By Nicholas Rigillo, IANS,
Brussels : People instinctively react to a threat by protecting themselves. But when it comes to international trade, most experts argue that raising barriers is not the best response.
“We all benefit from an efficient allocation of resources, so any attempt to protect national economies undermines this basic principle,” says Simon Tilford, chief economist at the Centre for European Reform, a London-based think tank.
Yet, there are growing signs that nations on both sides of the Atlantic Ocean are seeking to defend their industries from overseas competition as they struggle to deal with one of the worst global recessions since World War II.
This, free-trade advocates argue, risks triggering a spiralling trade war between Europe and the US that would only end up dragging the world further into economic misery.
Americans, who like to call a spade a spade, are considering how to safeguard jobs through a “Buy American” bill currently being discussed in the US Senate and House of Representatives.
This would extend a 1933 ban on some foreign products to imports of iron and steel used in infrastructure projects foreseen by their $800 billion economic recovery package.
The European Union’s ambassador to Washington, John Bruton, has said Brussels regards this legislation “as setting a very dangerous precedent” at a time when the world is facing a global economic crisis.
However, Daniel Gros, an economist at the Brussels-based Centre for European Policy Studies, notes that it is quite normal for governments to favour national products when it comes to public procurement.
US President Barack Obama has now said he does not want the bill to violate the World Trade Organisation agreements and that he will try and avoid “trade wars that we can’t afford at a time when trade is sinking all across the globe”.

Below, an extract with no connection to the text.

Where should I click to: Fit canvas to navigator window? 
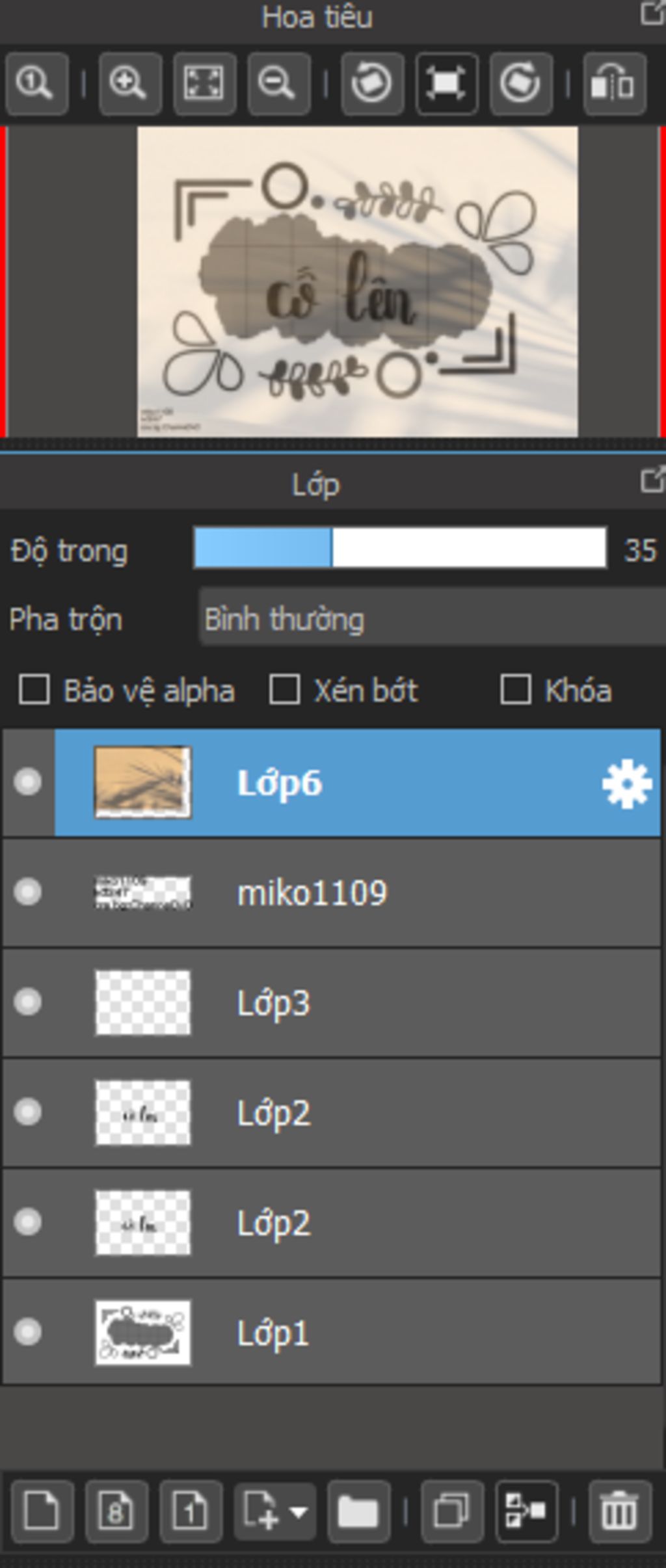point(204,83)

And in any case, Europeans are no less immune to the protectionist sirens.
This week, for instance, French Industry Minister Luc Chatel was in Brussels to seek an unlikely approval from EU officials over his controversial plans to ensure French carmakers only buy French components.
Greece’s agriculture minister was also in town to argue in favour of more farm subsidies amid violent protests over falling prices.

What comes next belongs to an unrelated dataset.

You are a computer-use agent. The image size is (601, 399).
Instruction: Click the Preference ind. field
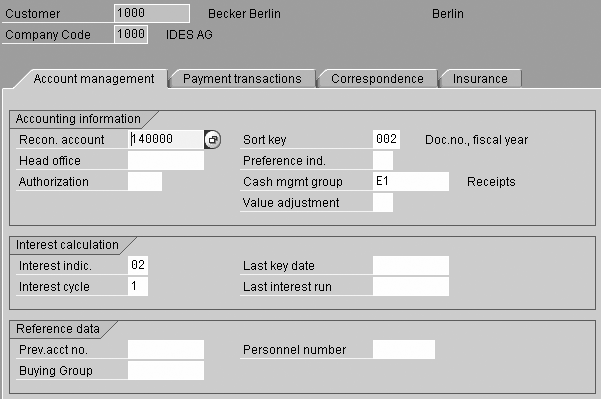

The EU’s agriculture commissioner, Mariann Fischer Boel, has already infuriated producers in Australia and New Zealand by re-introducing export subsidies for European dairy products.
Meanwhile, her competition colleague, Neelie Kroes, is expected to come under increasing pressure from national governments to relax the bloc’s strict rule on what kind of state aid is or is not allowed.
Spokesman Jonathan Todd says Kroes has made it clear to EU governments that any protectionist measures that were to result in “a disproportionate distortion of competition” would only make the recession worst and end up destroying the bloc’s single market, which is “a recognized source of EU growth and prosperity”.
“All member states understand that if they break ranks and lead the internal market into chaos, they will lose big time,” Todd says.
The spokesman further notes that Kroes has already “adapted” some of the rules in order to help governments bail out banks crushed by the global credit crunch.
At their traditional December summit in Brussels, EU leaders vowed in their final declaration to “reject protectionism”.
But they also stressed that they had the right to save companies that have fallen victim of the financial crisis.
Both France and Germany have since agreed to provide a multibillion-euro credit facility to cash-strapped airlines which have placed orders for European-made Airbus planes.
What has surprised analysts the most, however, is that not even Airbus’ biggest rival, US-based Boeing, has complained.
Gros says the world is witnessing a “generalised tendency towards more state intervention”.
With so many banks in both Europe and the US being nationalised, “government intervention has now become more acceptable”, Gros says.
While he plays down the risks of a new world trade war, free-trade advocates complain that the world’s powerful effectively buried the long-stalled Doha Round on trade talks during last month’s annual World Economic Forum in Davos.
CER’s Tilford argues that rather than blame Obama, EU leaders should start addressing the underlying causes of their economies’ weaknesses.
This is particularly true of Germany, whose economic growth model relies heavily on exports.
“The US has long been seen as a consumer of the last resort, meaning US consumers effectively drove world economic growth.
“This is now going to be re-balanced, and it’s going to be painful,” Tilford says.